Only certain lines below are wanted: those starting at the line containing "Task: Click the 'Copyright" and ending at the line containing "925x714 pixels.", both included, each retyped exactly.
───── Input data
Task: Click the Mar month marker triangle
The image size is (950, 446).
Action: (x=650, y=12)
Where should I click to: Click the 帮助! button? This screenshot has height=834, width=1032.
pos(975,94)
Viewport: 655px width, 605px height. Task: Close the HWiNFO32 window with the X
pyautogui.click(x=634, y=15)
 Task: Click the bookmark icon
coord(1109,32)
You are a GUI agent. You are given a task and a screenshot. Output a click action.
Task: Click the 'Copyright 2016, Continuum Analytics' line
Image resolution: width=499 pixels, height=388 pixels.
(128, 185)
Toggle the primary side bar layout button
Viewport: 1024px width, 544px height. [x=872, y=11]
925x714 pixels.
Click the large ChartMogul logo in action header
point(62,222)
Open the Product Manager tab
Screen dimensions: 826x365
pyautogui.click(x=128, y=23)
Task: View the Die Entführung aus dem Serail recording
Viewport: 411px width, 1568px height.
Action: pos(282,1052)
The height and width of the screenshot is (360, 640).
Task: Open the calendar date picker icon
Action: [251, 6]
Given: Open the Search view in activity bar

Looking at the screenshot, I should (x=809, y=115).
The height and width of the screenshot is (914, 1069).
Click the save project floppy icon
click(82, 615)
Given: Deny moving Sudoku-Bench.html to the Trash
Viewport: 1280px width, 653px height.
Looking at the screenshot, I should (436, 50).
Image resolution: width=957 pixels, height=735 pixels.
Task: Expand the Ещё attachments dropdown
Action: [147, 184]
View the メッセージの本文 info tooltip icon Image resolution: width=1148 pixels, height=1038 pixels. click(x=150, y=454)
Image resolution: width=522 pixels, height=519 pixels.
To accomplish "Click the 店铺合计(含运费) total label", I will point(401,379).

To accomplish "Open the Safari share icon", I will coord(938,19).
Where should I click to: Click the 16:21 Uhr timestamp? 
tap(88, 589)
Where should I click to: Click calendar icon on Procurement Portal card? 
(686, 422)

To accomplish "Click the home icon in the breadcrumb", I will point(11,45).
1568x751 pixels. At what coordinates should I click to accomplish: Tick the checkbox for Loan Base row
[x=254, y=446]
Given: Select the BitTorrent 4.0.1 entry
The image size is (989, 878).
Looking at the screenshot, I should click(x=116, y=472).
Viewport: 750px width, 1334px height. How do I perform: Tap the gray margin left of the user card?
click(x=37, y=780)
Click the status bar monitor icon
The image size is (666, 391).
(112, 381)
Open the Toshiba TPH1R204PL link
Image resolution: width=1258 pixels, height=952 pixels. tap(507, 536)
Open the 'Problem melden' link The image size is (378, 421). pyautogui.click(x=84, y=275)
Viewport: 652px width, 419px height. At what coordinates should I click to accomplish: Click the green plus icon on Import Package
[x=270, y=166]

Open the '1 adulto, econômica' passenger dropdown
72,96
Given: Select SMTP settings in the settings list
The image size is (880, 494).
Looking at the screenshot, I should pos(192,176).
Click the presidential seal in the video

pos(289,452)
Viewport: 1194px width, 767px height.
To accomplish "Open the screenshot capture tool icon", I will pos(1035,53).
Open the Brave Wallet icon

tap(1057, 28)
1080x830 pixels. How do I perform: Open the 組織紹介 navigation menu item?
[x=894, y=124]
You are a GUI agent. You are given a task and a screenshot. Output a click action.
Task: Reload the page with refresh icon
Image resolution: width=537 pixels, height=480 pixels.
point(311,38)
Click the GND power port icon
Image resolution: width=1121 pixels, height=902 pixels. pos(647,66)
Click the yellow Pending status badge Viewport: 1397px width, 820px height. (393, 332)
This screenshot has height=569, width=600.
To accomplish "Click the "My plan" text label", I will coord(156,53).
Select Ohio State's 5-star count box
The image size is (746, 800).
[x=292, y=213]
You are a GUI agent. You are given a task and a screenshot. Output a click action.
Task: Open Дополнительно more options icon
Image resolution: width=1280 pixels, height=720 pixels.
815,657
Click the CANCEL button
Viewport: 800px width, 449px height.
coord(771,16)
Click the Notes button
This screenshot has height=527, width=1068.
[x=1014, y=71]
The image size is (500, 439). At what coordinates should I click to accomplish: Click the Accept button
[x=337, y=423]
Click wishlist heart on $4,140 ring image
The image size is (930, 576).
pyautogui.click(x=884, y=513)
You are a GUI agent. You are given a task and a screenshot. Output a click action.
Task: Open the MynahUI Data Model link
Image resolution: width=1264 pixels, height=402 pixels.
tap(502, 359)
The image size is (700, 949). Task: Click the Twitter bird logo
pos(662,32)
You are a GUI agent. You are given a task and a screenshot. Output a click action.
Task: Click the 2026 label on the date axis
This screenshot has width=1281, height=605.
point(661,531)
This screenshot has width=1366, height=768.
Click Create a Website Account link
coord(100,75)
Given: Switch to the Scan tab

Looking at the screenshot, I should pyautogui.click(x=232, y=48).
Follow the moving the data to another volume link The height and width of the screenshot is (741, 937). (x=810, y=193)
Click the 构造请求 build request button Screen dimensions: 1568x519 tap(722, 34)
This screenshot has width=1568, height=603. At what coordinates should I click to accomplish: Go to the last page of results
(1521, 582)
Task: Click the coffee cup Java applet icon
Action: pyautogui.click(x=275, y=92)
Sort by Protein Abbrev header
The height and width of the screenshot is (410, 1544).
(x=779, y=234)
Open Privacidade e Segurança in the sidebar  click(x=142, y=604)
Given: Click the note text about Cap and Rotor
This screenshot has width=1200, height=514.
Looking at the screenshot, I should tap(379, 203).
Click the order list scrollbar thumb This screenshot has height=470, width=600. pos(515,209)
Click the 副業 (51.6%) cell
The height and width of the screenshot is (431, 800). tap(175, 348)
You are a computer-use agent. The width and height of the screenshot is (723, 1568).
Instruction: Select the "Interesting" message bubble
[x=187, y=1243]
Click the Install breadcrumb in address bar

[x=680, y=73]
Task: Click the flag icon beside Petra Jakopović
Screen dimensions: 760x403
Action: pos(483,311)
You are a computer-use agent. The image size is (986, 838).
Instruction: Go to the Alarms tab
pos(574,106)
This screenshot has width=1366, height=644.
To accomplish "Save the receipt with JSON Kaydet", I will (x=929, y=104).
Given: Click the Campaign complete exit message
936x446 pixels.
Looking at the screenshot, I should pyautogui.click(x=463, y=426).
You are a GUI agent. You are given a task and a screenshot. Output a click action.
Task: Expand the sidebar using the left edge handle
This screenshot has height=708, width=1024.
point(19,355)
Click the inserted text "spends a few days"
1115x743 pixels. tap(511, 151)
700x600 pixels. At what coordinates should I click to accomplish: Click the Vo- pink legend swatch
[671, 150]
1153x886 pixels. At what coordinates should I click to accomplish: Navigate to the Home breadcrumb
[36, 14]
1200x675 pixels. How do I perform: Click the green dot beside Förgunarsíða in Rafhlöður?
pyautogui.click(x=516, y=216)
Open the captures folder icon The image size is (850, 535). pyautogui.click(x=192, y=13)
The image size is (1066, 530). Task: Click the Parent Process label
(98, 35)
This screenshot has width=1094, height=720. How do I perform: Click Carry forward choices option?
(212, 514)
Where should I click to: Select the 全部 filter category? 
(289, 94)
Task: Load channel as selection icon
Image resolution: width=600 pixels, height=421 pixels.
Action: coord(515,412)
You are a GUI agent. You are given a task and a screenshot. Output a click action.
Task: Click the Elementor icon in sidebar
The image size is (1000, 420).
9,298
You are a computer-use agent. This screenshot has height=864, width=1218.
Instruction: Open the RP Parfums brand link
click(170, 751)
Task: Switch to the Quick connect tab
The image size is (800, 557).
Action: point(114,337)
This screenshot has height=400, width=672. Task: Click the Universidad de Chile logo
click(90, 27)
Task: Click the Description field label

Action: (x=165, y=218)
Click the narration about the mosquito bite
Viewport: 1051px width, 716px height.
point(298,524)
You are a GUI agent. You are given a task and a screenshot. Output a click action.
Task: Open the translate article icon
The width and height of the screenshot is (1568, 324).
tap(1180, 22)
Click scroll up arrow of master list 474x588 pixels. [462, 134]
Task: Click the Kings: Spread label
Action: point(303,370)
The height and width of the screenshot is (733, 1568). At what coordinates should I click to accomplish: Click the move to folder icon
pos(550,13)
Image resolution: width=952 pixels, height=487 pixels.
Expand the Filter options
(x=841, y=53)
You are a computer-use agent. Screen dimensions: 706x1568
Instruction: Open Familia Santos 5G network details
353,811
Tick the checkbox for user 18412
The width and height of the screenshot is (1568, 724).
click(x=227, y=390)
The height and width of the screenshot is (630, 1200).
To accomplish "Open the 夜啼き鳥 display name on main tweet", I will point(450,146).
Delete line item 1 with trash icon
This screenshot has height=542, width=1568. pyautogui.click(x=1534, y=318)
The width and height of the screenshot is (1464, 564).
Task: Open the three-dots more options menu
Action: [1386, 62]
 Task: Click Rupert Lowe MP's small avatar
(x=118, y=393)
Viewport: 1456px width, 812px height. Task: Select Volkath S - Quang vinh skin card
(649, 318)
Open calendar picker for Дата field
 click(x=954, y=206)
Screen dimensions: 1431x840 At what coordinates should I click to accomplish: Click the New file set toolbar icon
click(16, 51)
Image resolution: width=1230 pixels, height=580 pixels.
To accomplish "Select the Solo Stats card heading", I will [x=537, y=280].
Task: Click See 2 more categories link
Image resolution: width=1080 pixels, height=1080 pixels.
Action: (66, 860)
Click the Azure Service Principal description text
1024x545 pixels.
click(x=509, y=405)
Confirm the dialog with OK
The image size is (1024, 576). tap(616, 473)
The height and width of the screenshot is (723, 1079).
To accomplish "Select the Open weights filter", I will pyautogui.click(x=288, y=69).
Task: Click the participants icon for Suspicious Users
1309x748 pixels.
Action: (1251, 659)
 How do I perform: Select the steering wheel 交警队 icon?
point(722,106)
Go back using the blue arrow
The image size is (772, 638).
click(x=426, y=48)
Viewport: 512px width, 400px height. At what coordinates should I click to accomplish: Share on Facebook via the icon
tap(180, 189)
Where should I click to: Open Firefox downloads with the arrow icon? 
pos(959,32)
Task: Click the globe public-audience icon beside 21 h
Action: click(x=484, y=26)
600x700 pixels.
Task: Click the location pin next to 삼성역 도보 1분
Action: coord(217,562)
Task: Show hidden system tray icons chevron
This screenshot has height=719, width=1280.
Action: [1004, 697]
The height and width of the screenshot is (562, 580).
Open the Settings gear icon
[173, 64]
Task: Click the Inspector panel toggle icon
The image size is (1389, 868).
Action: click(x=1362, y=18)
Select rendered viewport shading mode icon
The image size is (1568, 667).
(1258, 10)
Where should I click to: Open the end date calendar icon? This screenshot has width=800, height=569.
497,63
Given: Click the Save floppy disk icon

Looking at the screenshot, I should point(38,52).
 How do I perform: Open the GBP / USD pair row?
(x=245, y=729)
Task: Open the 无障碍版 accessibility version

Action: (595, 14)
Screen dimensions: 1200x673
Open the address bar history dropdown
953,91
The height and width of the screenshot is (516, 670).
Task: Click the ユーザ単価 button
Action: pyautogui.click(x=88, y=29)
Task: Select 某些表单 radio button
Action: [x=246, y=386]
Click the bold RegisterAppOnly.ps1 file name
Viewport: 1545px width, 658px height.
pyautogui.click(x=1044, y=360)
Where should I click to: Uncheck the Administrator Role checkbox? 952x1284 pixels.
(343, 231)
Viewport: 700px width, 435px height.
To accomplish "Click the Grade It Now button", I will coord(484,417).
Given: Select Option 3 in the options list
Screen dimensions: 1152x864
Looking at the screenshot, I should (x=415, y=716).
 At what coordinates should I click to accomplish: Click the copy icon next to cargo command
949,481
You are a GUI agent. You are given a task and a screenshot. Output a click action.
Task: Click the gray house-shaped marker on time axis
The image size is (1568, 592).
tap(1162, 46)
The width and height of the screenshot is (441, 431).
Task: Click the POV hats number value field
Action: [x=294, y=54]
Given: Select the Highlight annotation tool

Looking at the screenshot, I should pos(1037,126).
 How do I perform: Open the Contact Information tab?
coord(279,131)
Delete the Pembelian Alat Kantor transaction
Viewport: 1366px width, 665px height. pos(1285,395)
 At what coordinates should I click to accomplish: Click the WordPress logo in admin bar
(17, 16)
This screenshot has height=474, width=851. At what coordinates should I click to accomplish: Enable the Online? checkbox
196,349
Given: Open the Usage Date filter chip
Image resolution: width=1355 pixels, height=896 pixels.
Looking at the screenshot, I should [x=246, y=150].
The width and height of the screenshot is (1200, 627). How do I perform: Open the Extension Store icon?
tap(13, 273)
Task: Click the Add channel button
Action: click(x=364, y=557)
──────────
▶ Answer to the exercise
Task: Click the 'Copyright 2016, Continuum Analytics' line
Image resolution: width=499 pixels, height=388 pixels.
(128, 185)
Toggle the primary side bar layout button
Viewport: 1024px width, 544px height. [x=872, y=11]
925x714 pixels.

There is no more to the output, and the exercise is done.